Renault : le salaire de Ghosn partiellement conditionné à un accord social

  • A
  • A
Renault : le salaire de Ghosn partiellement conditionné à un accord social
Partagez sur :

Un geste déjà jugé insuffisant par Arnaud Montebourg...

Carlos Ghosn est prêt à une (petite) concession sur sa rémunération... Comme le révélaient ce matin 'Les Echos', le patron de Renault a proposé au Conseil d'administration de conditionner le versement de 30% de sa rémunération variable due au titre de ses émoluments en 2012 à la signature, et surtout à la réalisation effective, d'un accord sur la compétitivité au sein du groupe.
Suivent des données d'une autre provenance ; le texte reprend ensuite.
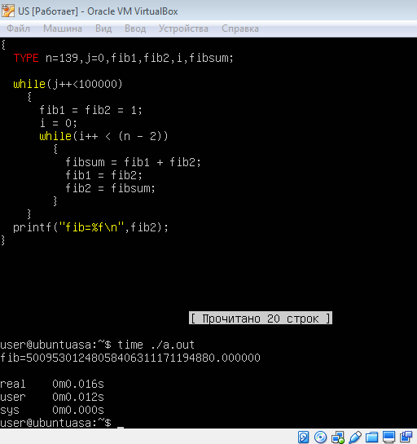The height and width of the screenshot is (444, 417).
Task: Open the Файл menu
Action: click(x=19, y=29)
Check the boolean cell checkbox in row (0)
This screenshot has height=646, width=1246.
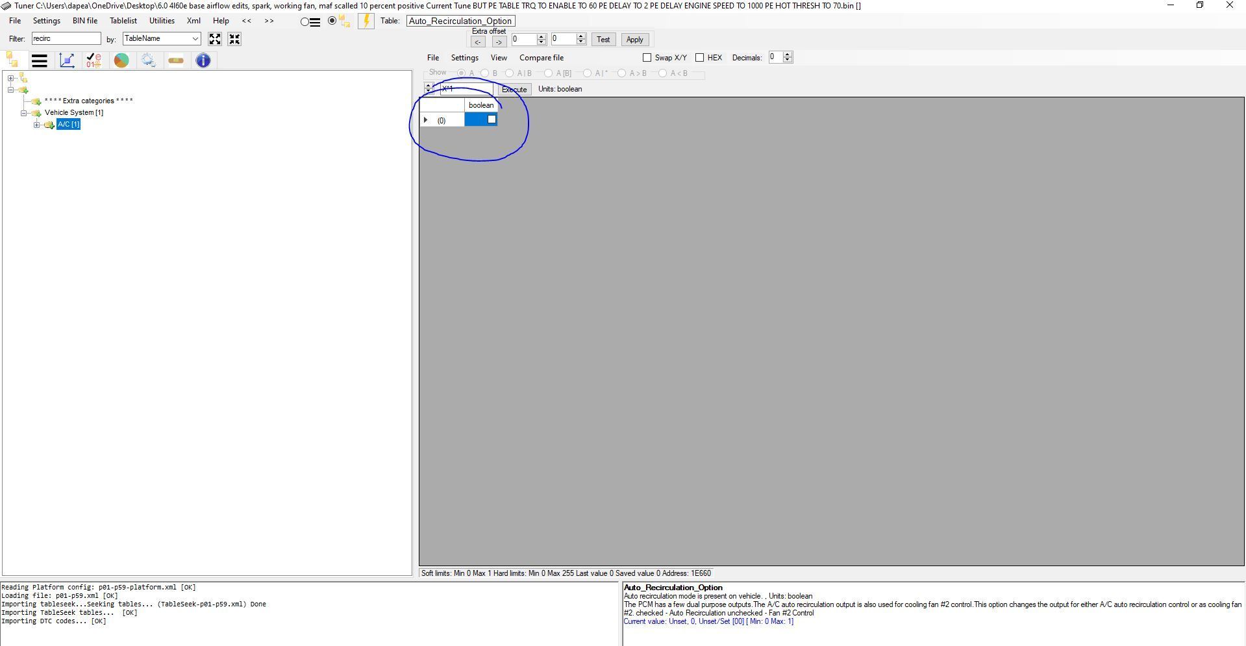coord(492,119)
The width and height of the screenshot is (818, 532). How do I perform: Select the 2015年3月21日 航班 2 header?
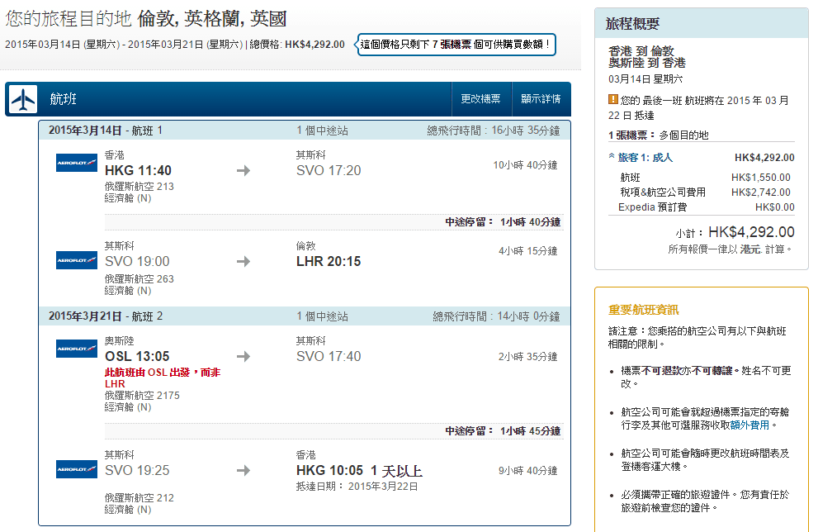pyautogui.click(x=106, y=316)
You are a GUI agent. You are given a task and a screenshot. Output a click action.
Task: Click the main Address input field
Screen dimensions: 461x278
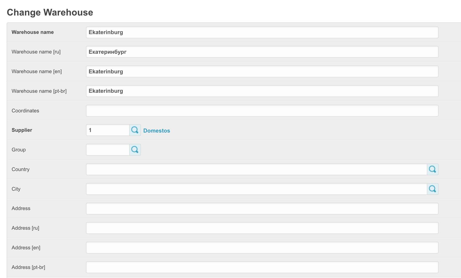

Lors du Conseil d'administration du 13 février 2013, Monsieur Ghosn a proposé le report de 30% de sa part variable de l'année 2012 au 31 décembre 2016, date d'échéance de l'accord Renault, sous réserve de la signature de ce dernier", a déclaré jeudi une porte-parole du constructeur, cité par l'agence Reuters. L'effort concédé, qui correspond à 430.000 euros. Cette concession ne représentera toutefois qu'une fraction de la rémunération de Carlos Ghosn, qui touchera tout de même environ 1 million d'euros de part variable au titre de 2012, plus un fixe de 1,23 million d'euros, auquel il convient d'ajouter une rémunération de 10 millions d'euros de la part de Nissan, dont il est également PDG. "Pas suffisant", pour Montebourg Les syndicats de Renault réclament depuis des mois une forme de sacrifice de la part de la direction, au moment où les salariés sont appelés à faire de nombreux efforts (suppression de postes, augmentation du temps de travail, gel des salaires). Il n'est pas garanti que l'effort consenti suffise à les convaincre, dans la mesure où les salariés verront leur patron être récompensé financièrement s'ils acceptent de leur côté les sacrifices demandés pour devenir plus compétitifs... Pour sa part, le ministre du Redressement productif, Arnaud Montebourg, a jugé ce matin pas suffisant ce report d'une partie de la rémunération de M. Ghosn. Ca va aider, mais ce n'est pas suffisant (...) L'essentiel, c'est d'abord la politique de localisation industrielle de Renault, a déclaré M. Montebourg sur 'Europe 1'. En 2011, à la suite de l'affaire des faux espions qui avait ébranlé Renault, M. Ghosn et son numéro deux de l'époque, Patrick Pélata, avaient accepté un effort plus important, en renonçant à la totalité de leur part variable acquise au titre de 2010 ainsi qu'à tout bénéfice de stock-options pour l'exercice 2011.